The dancer looked off into a dark corner and then back at Sadie with a sultry smile. “Be over after my rotation. Just need to make sure my girlfriend approves.”

Sadie grinned. “I love open relationships.” She went and sat back down. “So, where were we?”

Frank shrugged. “Most cops have been getting really friendly in a bad way with my boys. Gravestones is the only place we can play. And the Nightwings rolled in a couple of days ago. My crew’s a little young up here, and I don’t want any of ’em getting froggy and starting something with vamp bikers.”

“Nightwings?” Sadie got comfortable and sipped her drink. “I’ve never heard of them riding out here.”

“Me either.”

Vladimir started to say something, but was then distracted by a top-heavy black woman who walked by and traced a finger across his strong shoulders. “Is there some kind of convention going on?” he asked. “I mean, there’s a lot of vamps in town.”

“I haven’t heard anything,” she responded.

“Doesn’t surprise me,” Vlad said. “You go out of your way to make sure they don’t talk to you.”
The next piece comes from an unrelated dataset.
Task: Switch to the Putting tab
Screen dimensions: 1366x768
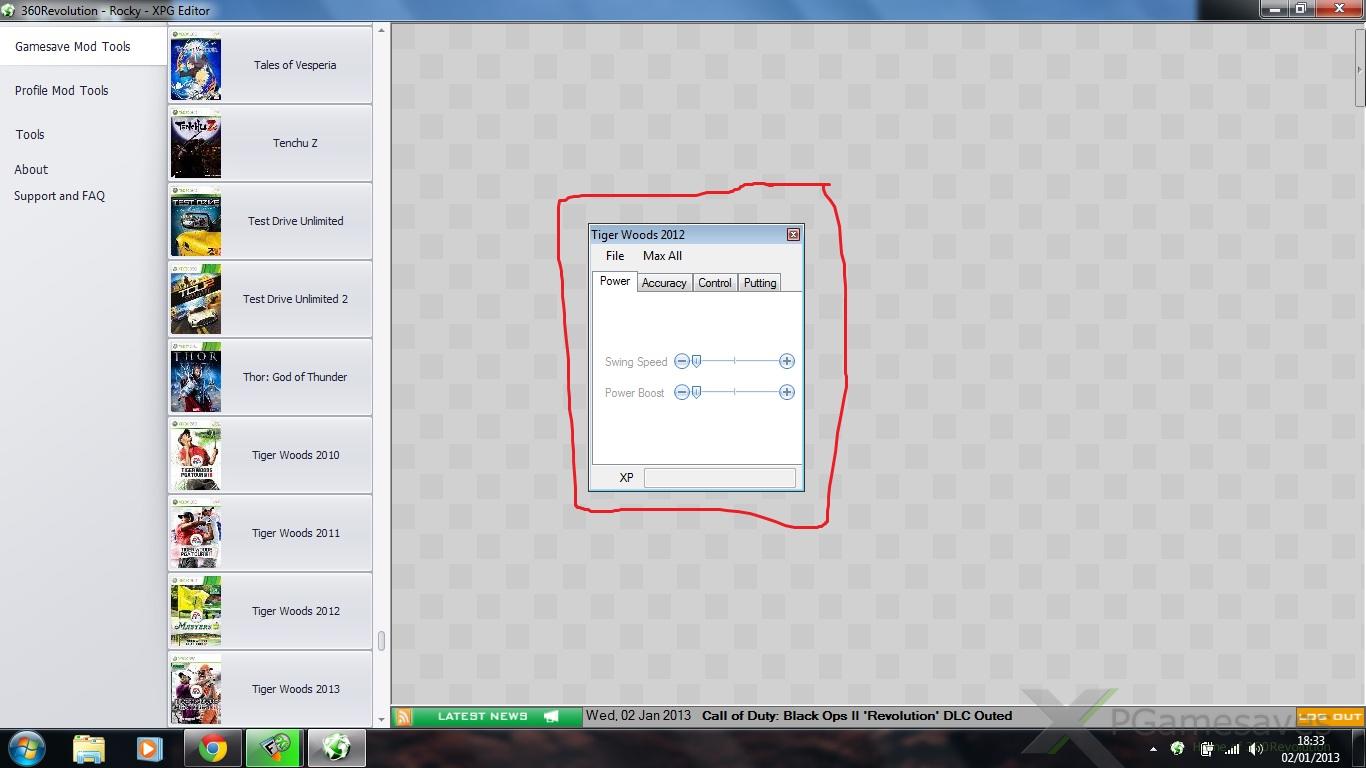Action: (760, 283)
“I try, but they keep talking.”

“You know, maybe you should try playing nice with them,” Vladimir said. “I know you’re less than thrilled about the idea, but it might let us know if something is really up or if it’s just our imaginations.”

“Why don’t you get Devlin?” Sadie muttered into her rum and coke. “He wants to be a vampire so bad –”

“But he isn’t,” Vlad said, putting his drink down. “And he isn’t an Arbiter either. Frost is obsessed with you for some reason, so maybe you should consider using that.”

Sadie put her drink down and she looked at him with as serious a face as she’d ever worn. “I won’t be seen as some vamp Lord’s broodling or suckup. Not even if it’s for pretend. I’ll find a way of looking into it, okay?”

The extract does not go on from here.